• [TEXTO DE ORIGEM]
URUGUAIANA JN PREVISÃO
Rubens Montardo Junior

A Fórmula de Bhaskara

Vi um jovem questionar sobre certas disciplinas que dependendo da profissão escolhida, são completamente inúteis e, para ilustrar sua preocupação, destacava a fórmula de Bhaskara. Pode um ser humano atingir um alto nível de conhecimento sem ter sido aprestado a esta fórmula? Podemos insistir na transmissão de disciplinas de oceânica inutilidade aos educandos? Quando vamos repensar a questão educacional, com seriedade e responsabilidade? A educação brasileira merece uma reformulação, visando à qualidade, dando ênfase aos conhecimentos gerais, com destaque para língua portuguesa, literatura, história e geografia, por exemplo. Com o advento da internet e a entrada no mundo digital, creio que precisamos repensar disciplinas e métodos na formação de nossos estudantes. Precisamos tornar o processo educacional atrativo e motivacional para crianças e jovens. Estamos em meio a uma campanha eleitoral, oportunidade em que os brasileiros escolherão o novo presidente da República, os governadores, senadores, deputados federais e deputados estaduais. Contudo, até o presente momento, não vejo ninguém apresentar propostas concretas, sérias e viáveis, para temas importantes e que necessitam de enfrentamento pelos poderes executivo e legislativo. O primeiro deles, em meu entendimento, é a Educação. Único caminho viável para diminuição das desigualdades sociais e proporcionar oportunidades para todos. Não adianta só falar e apresentar soluções mágicas no período eleitoral, apenas para ganhar a simpatia dos eleitores ou dizer que apresentou alguma proposta. Precisamos de investimentos de grande monta na educação pública. Precisamos que a Educação seja realmente uma prioridade de governo.

• [INSTRUÇÕES DA TAREFA] No texto sobre a fórmula de Bhaskara, quais matérias o autor cita como destaque numa reformulação da educação brasileira?

[Registros de um conjunto de dados]

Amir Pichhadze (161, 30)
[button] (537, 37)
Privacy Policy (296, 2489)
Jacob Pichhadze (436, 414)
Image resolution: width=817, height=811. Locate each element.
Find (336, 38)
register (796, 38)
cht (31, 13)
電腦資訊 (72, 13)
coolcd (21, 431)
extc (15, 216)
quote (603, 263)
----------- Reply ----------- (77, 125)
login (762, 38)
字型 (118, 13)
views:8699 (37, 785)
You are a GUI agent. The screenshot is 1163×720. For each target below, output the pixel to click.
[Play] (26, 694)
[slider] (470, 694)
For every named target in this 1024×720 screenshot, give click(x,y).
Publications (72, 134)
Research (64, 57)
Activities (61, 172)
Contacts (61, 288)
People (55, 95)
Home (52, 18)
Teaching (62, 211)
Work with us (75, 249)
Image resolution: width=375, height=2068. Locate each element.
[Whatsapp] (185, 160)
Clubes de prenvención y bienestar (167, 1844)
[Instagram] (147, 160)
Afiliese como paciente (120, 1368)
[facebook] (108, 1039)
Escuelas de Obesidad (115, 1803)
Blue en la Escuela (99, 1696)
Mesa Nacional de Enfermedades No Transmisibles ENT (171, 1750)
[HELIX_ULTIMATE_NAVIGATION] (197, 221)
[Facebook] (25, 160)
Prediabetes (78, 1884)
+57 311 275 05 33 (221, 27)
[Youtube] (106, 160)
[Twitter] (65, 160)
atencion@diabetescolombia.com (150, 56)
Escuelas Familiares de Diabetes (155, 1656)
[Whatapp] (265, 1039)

• [RESOLUÇÃO] Língua portuguesa, literatura, história e geografia.